See the demo at https://go.ncsu.edu/sudoku.

Generalized CSP (constraint satisfaction problem) solver in Python 3.13+. The repository also includes a full-stack Sudoku web app: FastAPI backend, Vue 3 + TypeScript frontend, Docker Compose orchestration, and Nginx reverse proxy.

Quickstart

Docker (recommended)

docker compose up

Backend on :8000, frontend on :3000.

Manual

The backend uses uv for package management; the frontend uses npm.

Backend

cd backend
uv sync
uv run uvicorn csp_solver.api.main:app --reload --port 8000

Frontend

cd frontend
npm install
npm run dev

Production

docker compose -f docker-compose.prod.yml up

Nginx reverse proxy on :80. Configure environment via .env (see .env.example).

CSP API

The core CSP class (backend/src/csp_solver/solver/csp.py) accepts three configuration options: pruning_type, variable_ordering, and max_solutions.

pruning_type

Pruning strategy for backtracking search:

  • FORWARD_CHECKING
    • Forward checking.
  • AC3
    • Maintaining arc consistency (MAC), variant 3.
  • AC_FC
    • AC + forward checking hybrid; low-order variant of AC-1.
  • NO_PRUNING
    • No pruning.

Brief: Backtracking vs Hill-climbing

These pruning strategies are only applicable given a backtracking solver: if one's using the min-conflicts hill-climbing solver, no pruning at any stage is done.

variable_ordering

Variable selection heuristic during search:

  • NO_ORDERING
    • Chronological ordering used.
  • FAIL_FIRST
    • Implementation of the DVO "fail-first" scheme (MRV heuristic).
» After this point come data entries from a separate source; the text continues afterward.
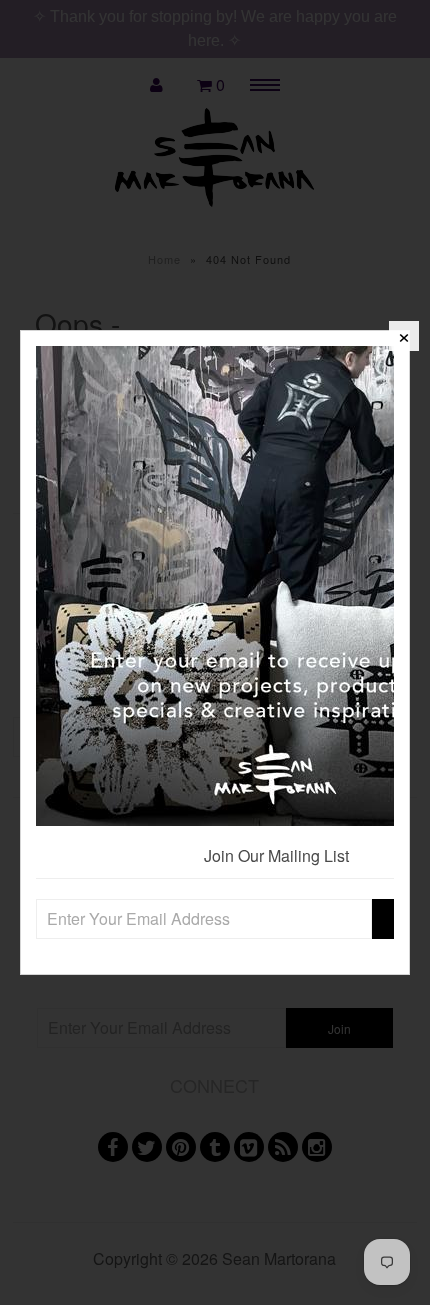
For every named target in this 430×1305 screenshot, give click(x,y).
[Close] (404, 336)
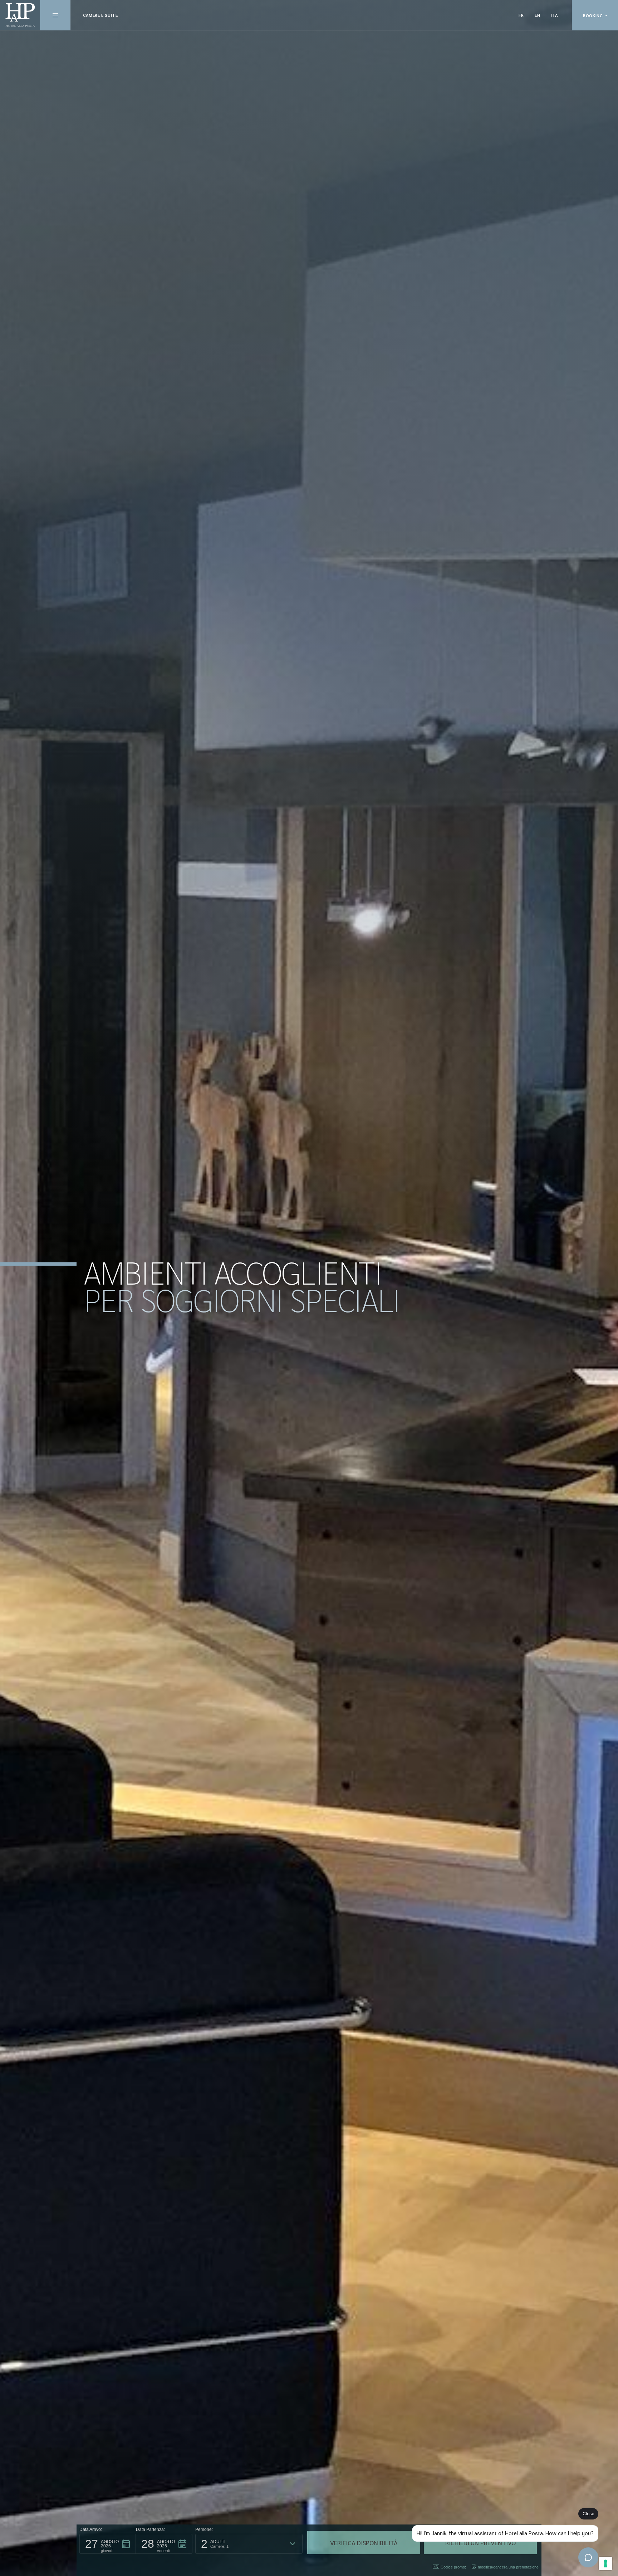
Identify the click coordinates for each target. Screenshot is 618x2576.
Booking (593, 15)
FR (521, 15)
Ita (554, 15)
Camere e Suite (100, 15)
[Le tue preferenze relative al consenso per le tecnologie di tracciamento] (605, 2563)
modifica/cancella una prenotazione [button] (508, 2567)
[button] (107, 2544)
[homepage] (20, 15)
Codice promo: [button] (453, 2567)
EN (537, 15)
max_solutions caps the number of solutions returned. Defaults to 1.

Using the API

Once the CSP object is created, a set of variables, domains, and constraints must be added to it before solving.

Here's an example of implementing map coloring using our API (shortened for readability).

variables = [
    "Western Australia",
    "Northern Territory",
    "South Australia",
    "Queensland",
    "New South Wales",
    "Victoria",
    "Tasmania",
]
domain = ["red", "green", "blue"]

csp = CSP(pruning_type, variable_ordering, max_solutions)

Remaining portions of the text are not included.